Abstract Heat recovery of marine engine exhaust gas is an effective way of improving the onboard fuel economy and environmental compliance of fishing ships. Among such heat recovery techniques, the absorption refrigeration cycle shows potential as it can convert the exhaust thermal energy into refrigeration output and meet the onboard refrigeration requirement. However, the severe operating conditions on the shipboard poses a great challenge for its application. This paper presents an experimental investigation of an absorption refrigeration system for the heat recovery of marine engine exhaust gas. To overcome the adverse effect of the severe onboard condition on the rectification process of the absorption refrigeration system, a ternary ammonia–water–lithium bromide mixture is selected as the working fluid. A prototype of the absorption system is designed and an experimental investigation is conducted. Then, the performances of both the ternary ammonia–water–lithium bromide-based system and binary ammonia–water-based system are compared.

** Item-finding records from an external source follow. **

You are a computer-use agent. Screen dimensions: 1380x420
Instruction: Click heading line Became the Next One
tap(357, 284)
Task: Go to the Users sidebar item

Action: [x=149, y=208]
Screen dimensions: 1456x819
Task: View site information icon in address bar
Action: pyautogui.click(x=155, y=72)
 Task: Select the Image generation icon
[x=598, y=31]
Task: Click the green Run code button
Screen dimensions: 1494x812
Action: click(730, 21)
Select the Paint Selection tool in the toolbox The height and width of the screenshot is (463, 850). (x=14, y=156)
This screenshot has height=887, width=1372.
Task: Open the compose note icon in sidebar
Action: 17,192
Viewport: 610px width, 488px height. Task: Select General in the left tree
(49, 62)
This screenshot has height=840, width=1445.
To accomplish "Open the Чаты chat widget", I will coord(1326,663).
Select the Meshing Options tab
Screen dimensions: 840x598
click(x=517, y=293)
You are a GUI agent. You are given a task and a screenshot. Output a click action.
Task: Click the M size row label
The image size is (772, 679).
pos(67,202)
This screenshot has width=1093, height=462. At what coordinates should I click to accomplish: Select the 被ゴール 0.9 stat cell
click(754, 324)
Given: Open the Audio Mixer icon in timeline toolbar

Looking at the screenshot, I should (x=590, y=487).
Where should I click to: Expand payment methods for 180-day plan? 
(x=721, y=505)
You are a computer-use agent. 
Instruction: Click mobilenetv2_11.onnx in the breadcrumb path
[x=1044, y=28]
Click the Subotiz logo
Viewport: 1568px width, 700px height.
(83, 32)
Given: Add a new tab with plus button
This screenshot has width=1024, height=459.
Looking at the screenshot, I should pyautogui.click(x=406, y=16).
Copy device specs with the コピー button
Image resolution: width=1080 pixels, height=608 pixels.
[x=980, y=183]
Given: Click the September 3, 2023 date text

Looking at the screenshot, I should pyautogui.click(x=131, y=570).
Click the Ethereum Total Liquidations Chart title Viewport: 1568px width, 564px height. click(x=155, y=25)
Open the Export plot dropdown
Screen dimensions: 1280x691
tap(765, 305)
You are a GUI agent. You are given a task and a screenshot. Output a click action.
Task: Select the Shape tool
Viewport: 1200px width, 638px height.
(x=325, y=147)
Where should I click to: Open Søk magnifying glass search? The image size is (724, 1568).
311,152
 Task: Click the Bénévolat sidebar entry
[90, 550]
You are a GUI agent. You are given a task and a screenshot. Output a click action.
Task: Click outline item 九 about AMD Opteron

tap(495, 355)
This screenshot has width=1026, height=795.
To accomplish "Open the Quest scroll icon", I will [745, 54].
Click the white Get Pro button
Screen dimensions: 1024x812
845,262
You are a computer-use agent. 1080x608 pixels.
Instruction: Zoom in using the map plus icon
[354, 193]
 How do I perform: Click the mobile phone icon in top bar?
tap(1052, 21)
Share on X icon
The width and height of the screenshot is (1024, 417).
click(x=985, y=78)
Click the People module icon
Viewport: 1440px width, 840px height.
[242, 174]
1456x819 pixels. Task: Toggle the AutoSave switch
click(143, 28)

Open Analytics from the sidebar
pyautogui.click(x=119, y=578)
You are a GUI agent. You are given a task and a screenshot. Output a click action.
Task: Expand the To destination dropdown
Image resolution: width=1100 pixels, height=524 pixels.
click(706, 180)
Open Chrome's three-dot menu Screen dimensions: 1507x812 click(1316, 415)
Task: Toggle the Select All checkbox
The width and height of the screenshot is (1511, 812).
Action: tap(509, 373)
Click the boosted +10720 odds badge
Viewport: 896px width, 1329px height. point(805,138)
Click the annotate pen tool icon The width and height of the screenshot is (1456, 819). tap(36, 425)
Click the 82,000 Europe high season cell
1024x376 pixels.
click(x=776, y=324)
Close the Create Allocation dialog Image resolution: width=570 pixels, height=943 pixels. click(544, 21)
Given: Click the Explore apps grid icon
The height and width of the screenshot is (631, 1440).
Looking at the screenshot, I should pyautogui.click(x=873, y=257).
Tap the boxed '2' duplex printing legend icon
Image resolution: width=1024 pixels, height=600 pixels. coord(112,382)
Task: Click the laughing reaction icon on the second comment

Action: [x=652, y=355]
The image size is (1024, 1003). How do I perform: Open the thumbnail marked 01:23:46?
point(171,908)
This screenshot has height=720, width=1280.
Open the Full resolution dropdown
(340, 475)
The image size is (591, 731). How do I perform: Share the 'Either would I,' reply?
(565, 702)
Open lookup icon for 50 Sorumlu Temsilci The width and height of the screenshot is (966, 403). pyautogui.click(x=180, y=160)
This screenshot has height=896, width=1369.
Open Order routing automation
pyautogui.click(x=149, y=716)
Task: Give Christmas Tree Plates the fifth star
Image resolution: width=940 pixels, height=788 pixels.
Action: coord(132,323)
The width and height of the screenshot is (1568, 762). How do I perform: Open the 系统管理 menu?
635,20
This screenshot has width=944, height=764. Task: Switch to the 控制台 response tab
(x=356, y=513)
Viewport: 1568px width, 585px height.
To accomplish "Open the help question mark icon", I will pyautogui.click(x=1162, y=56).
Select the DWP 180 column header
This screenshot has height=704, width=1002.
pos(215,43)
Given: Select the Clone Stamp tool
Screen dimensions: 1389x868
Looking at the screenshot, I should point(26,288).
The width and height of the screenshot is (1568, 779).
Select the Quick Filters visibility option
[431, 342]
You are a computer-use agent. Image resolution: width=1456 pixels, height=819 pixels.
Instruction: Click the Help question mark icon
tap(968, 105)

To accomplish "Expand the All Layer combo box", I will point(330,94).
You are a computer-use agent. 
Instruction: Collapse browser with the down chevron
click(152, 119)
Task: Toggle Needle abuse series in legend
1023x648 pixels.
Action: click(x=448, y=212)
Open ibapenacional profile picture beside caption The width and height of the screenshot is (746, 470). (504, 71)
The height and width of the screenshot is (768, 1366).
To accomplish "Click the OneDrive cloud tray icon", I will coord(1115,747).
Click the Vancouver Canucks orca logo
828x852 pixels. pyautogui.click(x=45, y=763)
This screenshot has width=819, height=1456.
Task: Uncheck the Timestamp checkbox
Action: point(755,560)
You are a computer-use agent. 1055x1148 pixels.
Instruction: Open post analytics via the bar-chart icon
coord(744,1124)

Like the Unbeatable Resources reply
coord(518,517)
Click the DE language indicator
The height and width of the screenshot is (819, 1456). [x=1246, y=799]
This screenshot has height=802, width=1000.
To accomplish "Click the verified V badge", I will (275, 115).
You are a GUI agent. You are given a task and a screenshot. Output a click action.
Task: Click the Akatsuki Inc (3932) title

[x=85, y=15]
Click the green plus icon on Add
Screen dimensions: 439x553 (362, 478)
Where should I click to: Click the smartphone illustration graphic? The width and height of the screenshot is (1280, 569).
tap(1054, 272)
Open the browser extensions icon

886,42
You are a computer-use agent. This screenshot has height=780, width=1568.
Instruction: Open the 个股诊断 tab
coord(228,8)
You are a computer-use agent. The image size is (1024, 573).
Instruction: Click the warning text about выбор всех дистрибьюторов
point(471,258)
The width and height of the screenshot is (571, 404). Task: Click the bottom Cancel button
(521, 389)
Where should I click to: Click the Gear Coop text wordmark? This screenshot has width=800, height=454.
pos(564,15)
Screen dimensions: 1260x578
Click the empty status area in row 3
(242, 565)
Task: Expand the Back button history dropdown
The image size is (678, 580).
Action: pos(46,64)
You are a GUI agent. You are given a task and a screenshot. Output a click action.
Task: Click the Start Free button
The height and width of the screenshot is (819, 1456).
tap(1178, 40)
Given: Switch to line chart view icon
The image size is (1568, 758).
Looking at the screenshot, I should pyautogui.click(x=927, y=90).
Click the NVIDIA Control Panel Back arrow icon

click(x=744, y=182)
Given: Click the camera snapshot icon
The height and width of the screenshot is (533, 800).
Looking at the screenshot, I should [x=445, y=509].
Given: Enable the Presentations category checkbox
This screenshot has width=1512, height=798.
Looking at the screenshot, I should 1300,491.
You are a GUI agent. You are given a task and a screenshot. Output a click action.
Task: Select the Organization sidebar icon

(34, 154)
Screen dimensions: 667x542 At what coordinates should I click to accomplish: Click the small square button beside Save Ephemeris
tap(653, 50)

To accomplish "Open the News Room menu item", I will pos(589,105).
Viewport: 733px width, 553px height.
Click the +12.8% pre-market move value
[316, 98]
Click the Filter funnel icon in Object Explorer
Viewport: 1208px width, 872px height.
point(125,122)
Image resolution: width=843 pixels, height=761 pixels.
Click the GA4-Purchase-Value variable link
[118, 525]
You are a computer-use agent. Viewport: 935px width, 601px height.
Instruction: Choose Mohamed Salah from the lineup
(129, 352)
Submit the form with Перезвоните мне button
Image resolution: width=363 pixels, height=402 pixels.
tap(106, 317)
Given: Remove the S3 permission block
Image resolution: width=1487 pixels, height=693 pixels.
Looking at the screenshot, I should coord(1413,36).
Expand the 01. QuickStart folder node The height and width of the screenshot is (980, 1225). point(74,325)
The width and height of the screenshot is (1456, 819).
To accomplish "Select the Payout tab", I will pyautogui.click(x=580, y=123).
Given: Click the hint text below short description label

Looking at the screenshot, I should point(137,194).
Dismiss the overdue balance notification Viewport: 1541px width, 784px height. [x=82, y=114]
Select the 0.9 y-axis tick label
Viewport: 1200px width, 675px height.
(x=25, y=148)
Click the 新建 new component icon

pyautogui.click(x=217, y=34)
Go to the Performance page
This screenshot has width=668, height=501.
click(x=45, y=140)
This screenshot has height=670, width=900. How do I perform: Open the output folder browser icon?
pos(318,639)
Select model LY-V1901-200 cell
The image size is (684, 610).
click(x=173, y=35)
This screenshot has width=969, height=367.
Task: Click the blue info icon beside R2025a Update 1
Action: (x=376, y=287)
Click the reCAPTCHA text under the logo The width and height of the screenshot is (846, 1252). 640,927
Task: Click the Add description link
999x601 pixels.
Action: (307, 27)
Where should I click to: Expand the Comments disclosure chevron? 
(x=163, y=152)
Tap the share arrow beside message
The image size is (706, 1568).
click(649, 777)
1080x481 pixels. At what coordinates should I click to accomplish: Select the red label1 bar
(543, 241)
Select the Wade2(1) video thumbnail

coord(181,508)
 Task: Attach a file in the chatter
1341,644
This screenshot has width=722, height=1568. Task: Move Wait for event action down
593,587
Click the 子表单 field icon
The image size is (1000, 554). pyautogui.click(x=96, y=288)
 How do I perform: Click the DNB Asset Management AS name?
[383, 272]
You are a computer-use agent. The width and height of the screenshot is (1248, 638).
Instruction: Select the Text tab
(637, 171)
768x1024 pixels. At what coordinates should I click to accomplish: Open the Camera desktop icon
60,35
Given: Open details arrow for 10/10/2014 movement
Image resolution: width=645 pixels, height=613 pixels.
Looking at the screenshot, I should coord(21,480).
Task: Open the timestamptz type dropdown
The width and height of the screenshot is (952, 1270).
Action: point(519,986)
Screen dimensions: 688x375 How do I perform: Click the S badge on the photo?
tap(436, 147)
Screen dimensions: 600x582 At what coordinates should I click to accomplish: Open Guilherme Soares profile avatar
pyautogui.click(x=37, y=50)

The results show that the rectifier heat exchange area can be reduced by approximately 16% under the experimental working condition. Furthermore, the ternary system operates at a relatively lower pressure, with a refrigeration temperature of less than −15.0 °C, which is higher compared to the temperature of less than −23.6 °C associated with the binary system. Nevertheless, the ternary system achieves a remarkably higher cooling capacity. Moreover, by using the ternary ammonia–water–lithium bromide mixture, the heat loss of the prototype is reduced while the coefficient of performance and electric coefficient of performance are increased, indicating that the ternary system has a higher energy conversion efficiency.